NEW YORK, (Reuters) – Four Republican U.S. senators announced yesterday they would not attend the party’s national convention in Florida next month, where President Donald Trump will be nominated for a second term in the White House.
Senators Lamar Alexander of Tennessee, Mitt Romney of Utah, Lisa Murkowski of Alaska and Susan Collins of Maine will skip the event in Jacksonville, Florida, aides said.
Senator Chuck Grassley, an 86-year-old Republican from Iowa, said on Monday he would sit out because of concerns about the coronavirus, which has spiked in Florida and around the country.
None of the four who made their plans known on Tuesday cited coronavirus as a reason. Two of the senators, Romney and Murkowski, have clashed with Trump and did not attend the 2016 gathering that nominated him for his first White House run.
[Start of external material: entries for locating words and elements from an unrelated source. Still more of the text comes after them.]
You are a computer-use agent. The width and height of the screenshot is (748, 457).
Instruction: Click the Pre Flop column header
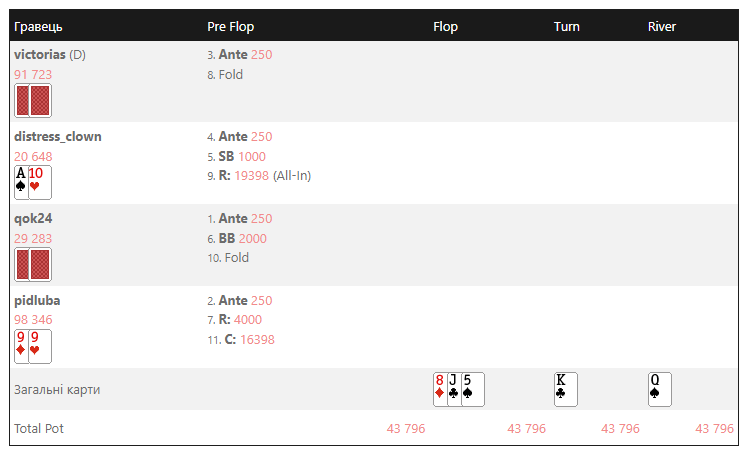(x=230, y=27)
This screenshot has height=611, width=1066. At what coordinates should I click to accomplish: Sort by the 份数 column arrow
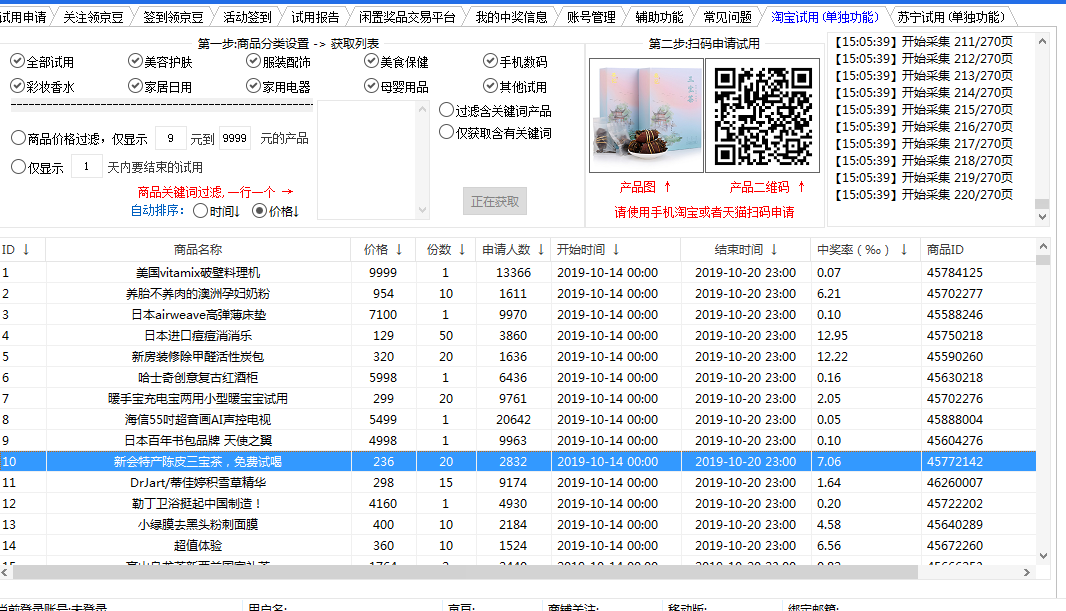(x=462, y=250)
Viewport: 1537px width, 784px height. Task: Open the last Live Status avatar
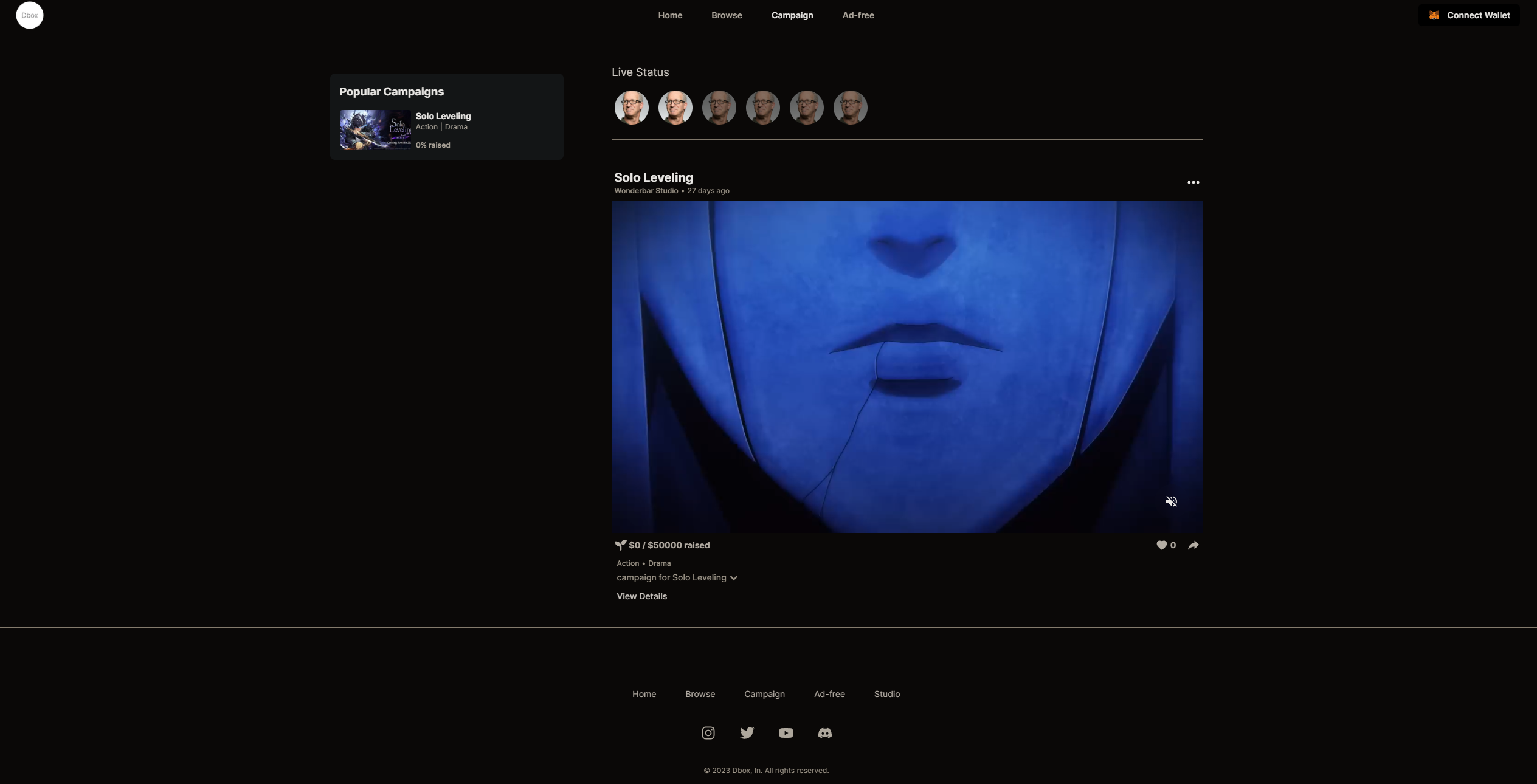pyautogui.click(x=851, y=108)
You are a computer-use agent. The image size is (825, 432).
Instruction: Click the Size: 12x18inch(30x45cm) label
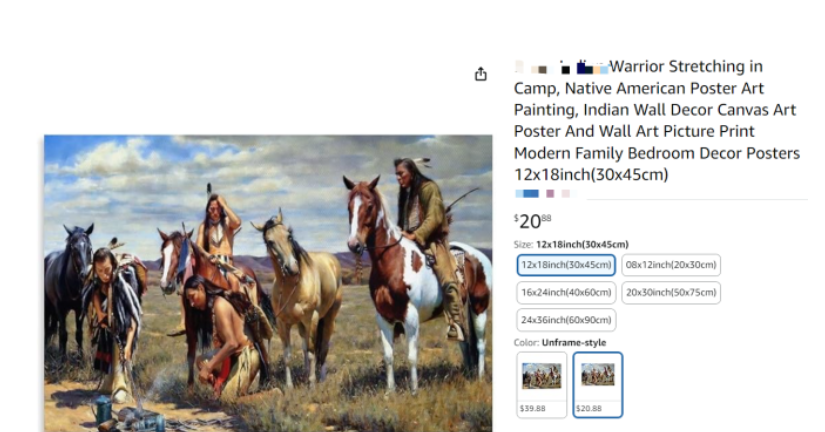[571, 244]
A spokesman for Romney, the only Republican who voted to convict Trump at his Senate impeachment trial last year, confirmed he would not go but did not respond to questions about the reason.
Murkowski typically reserves August for work in her home state of Alaska, a spokeswoman said. Murkowski said last month she was uncertain if she would support Trump in November.
Collins, who faces a tough re-election fight in Maine that could decide which party controls the U.S. Senate, never planned to attend because she does not go to national conventions in years she is running for re-election, a spokesman said.
Alexander, 80, will not go because “the delegate spots should be reserved for those who have not had that privilege before as he has had,” a spokesman said in a statement. Alexander will retire next year.
Republican Senate leader Mitch McConnell still plans to attend, a spokesman said.
Most of the convention business was moved to Jacksonville from North Carolina after that state’s Democratic governor, Roy Cooper, would not commit to allowing a full convention because of pandemic concerns.
But the decision to relocate was made prior to Florida’s recent spike in coronavirus cases, which have grown from 667 new cases on June 1 to more than 7,000 new cases on Tuesday.
The Republican Party will provide mandatory coronavirus testing at the convention, according to a memo sent to reporters and attendees. The plan to require testing illustrates the efforts the party is undertaking to ensure Trump speaks to a packed house when he accepts the nomination.